29 de junho de 2010

A TRAGÉDIA EM ALAGOAS




REFLEXÃO UMA TROMBA D'ÁGUA QUE ATINGIU A CIDADE DE MACEIÓ EM 1949 E A RECENTE TRAGÉDIA PROVOCADA PELAS CHUVAS EM MUNICÍPIOS DE ALAGOAS DURANTE O MÊS DE JUNHO DE 2010 POSTADA POR JOSÉ JÚNIOR!




CONFIRA







UMA TRAGÉDIA

Por: José de Oliveira Junior

Maceió, Alagoas, junho de 2010. No meio do mês de junho o Estado de Alagoas foi atingindo por fortes chuvas que destruíram cidades e vidas. Todo ano é sabido que no nordeste a partir de fim de maio, junho, julho, agosto, as chuvas caem. Muitas vezes essas chuvas caem sem parar de uma forma intensa e seguidamente. Quando o céu desaba em águas, elas podem cair por horas, dias... inundando, encharcando, desconstruindo o construído. No ano de 1949, mês de maio, nos dias 18, 19 e 20 a cidade de Maceió – e mais especificamente o bairro do Poço – sofreu um grave transtorno que modificou o modo de agir e viver de grande número de pessoas. A cidade e os indivíduos que nela habitam sofreram uma desestruturação. Aconteceu um fenômeno da natureza que ficou conhecido como: a tromba d’água. Este infortúnio da natureza consiste em águas que caem do céu sem parar por vários dias. Este fenômeno natural pode-se assemelhar as grandes encenações trágicas ocorridas na Grécia Antiga. As tragédias gregas eram espetáculos teatrais encenados no século V a C. que mostravam os infortúnios trazidos pelo ser humano e sua humanidade.

[LISTAGEM]:

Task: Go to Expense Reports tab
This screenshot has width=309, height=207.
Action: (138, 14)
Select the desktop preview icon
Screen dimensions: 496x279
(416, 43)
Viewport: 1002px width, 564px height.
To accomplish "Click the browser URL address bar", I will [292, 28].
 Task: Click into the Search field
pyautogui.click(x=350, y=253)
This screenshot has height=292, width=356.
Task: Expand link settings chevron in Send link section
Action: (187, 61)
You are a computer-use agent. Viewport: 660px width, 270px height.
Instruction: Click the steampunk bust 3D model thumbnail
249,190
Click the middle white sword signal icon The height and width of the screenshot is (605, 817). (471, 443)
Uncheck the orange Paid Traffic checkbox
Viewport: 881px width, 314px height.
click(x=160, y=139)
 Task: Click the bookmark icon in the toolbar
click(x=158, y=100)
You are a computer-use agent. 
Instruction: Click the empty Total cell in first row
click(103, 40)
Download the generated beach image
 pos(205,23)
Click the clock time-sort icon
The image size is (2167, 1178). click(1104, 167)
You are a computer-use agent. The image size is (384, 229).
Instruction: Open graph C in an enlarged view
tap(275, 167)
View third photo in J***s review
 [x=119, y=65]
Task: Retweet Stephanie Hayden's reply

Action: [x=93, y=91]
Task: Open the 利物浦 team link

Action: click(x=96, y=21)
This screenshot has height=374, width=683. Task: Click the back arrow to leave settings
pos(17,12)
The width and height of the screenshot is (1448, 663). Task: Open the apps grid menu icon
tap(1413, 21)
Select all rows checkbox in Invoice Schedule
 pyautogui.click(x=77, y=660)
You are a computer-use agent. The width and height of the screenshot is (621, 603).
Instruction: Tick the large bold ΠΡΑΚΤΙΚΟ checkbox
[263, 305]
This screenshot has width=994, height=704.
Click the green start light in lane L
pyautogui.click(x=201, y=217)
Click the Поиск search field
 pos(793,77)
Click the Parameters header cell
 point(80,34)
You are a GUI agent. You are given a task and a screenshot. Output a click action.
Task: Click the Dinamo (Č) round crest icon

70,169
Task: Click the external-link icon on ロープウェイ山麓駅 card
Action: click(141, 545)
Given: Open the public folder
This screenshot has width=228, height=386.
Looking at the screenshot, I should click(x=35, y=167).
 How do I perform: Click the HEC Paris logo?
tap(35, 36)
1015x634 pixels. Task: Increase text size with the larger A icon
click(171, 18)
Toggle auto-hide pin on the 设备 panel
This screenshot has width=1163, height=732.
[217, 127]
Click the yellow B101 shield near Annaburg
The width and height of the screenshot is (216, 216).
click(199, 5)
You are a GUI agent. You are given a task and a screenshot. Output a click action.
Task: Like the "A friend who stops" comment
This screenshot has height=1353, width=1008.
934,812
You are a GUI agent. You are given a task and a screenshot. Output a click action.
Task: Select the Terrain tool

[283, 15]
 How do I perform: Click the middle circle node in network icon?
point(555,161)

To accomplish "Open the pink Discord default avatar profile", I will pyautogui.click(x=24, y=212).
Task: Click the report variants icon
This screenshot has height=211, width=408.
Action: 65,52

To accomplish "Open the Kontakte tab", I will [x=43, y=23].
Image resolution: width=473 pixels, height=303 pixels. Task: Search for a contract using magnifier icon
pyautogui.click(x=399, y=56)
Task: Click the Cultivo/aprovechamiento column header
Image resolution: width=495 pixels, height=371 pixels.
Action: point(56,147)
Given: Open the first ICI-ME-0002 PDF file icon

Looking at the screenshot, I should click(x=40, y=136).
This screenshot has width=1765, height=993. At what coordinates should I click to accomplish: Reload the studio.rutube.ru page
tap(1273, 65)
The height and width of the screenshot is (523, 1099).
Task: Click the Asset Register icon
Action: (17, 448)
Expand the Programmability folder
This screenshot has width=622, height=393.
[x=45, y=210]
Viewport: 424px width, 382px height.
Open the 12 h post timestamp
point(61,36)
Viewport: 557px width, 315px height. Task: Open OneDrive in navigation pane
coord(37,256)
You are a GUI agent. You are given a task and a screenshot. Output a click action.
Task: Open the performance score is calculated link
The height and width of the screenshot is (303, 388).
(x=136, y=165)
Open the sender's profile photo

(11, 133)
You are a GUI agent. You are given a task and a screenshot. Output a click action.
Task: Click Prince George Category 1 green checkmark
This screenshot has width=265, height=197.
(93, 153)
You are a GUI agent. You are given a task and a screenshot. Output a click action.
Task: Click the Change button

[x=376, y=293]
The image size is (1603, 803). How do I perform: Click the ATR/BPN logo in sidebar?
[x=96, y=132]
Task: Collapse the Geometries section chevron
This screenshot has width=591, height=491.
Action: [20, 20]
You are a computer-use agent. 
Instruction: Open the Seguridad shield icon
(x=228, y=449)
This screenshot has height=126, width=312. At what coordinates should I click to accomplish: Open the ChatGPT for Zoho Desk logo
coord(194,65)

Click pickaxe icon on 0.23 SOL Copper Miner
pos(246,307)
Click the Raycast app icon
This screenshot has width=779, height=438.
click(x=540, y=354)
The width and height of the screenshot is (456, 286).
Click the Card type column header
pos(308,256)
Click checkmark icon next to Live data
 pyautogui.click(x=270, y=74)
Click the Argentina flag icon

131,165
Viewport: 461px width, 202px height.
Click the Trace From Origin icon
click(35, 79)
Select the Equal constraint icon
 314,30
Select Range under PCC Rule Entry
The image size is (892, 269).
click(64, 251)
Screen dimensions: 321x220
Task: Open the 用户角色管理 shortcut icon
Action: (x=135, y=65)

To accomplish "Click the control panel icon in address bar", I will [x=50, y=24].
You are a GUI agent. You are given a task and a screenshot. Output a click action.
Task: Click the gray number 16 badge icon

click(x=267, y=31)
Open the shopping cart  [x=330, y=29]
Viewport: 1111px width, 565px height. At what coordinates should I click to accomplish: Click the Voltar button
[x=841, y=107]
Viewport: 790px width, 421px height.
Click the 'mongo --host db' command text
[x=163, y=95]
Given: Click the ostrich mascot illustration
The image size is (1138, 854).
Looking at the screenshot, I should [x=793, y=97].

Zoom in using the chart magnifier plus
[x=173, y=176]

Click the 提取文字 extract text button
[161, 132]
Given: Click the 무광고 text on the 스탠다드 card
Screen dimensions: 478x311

[PROBLEMA PROPOSTO 1]:
Segundo o trecho para leitura, em quais dias de maio de 1949 a cidade de Maceió sofreu o grave transtorno?
[PROBLEMA PROPOSTO 2]:
Transcreva do trecho para leitura a parte que começa em "29 de junho" e termina em "POR JOSÉ JÚNIOR!".

[RESPOSTA ESCRITA 1]:
Nos dias 18, 19 e 20.

[RESPOSTA ESCRITA 2]:
29 de junho de 2010

A TRAGÉDIA EM ALAGOAS




REFLEXÃO UMA TROMBA D'ÁGUA QUE ATINGIU A CIDADE DE MACEIÓ EM 1949 E A RECENTE TRAGÉDIA PROVOCADA PELAS CHUVAS EM MUNICÍPIOS DE ALAGOAS DURANTE O MÊS DE JUNHO DE 2010 POSTADA POR JOSÉ JÚNIOR!